Does Twitter’s Decline Mean The End Of The Global Town Square?

Does Twitter's Decline Mean The End Of The Global Town Square?
Does Twitter’s Decline Mean The End Of The Global Town Square?

Twitter has long positioned itself as the “global town square” in which the world comes together to have a shared conversation across geographic and cultural boundaries. Such was the early vision of last decade’s social platforms, that they would bring us together as a society and overcome the ability of elites to dictate the global conversation. Instead, even as Twitter’s CEO touted his company’s global reach in 2013, the platform’s growth had leveled off and over the half-decade since, Twitter has shrunk almost in half, shed its vaunted geotagged resolution, centralized around an ever-older set of elite accounts and transitioned from a place to hear from the world to a place to retweet from afar. What does this mean for the future of the global town square?

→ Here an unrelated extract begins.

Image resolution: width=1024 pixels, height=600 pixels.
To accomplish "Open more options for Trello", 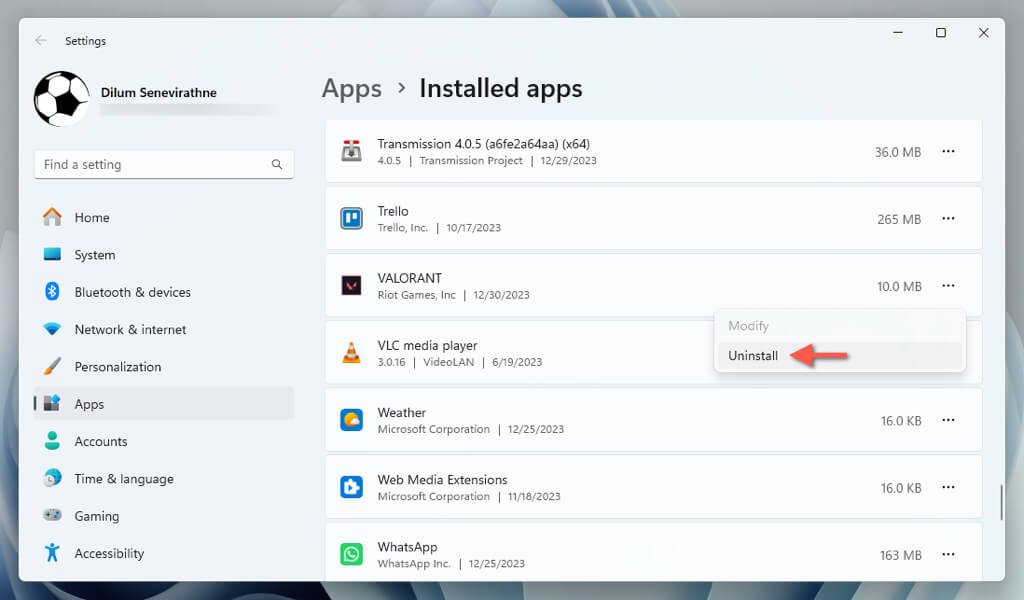I will tap(948, 219).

The great dream of social media was that it would give everyone a voice. From heads of state to ordinary citizens, everyone, no matter where they lived, what they looked like, what their background or place in society was, would be equal. Most importantly, these social platforms would be free to publish to and consume and would not prefer the wealthy and powerful over the traditionally disenfranchised.

Elites would no longer control the global conversation. We would finally have our long-elusive vision of communicative democracy.

Instead, as our social platforms have matured, they have increasingly reverted back to the centralization and elite control of every other form of media that preceded them. Worse, they have emboldened and empowered repressive governments throughout the world to use them to censor speech and surveil their citizenry. They have undermined democracy, flooded us with fake news, and contributed to genocide. They have even normalized an entire planet to the idea of a privacy-free future in which surveillance and the commercial trade of our intimate physical and digital information is simply a way of life.

Twitter was long the exception among its peers. While most other platforms focused on facilitating private communication, Twitter fashioned itself as a global marketplace of ideas in which messages were sent to the world and shared publicly by default. This relentless chronological firehose was imagined as something that could finally level the playing field for everyone.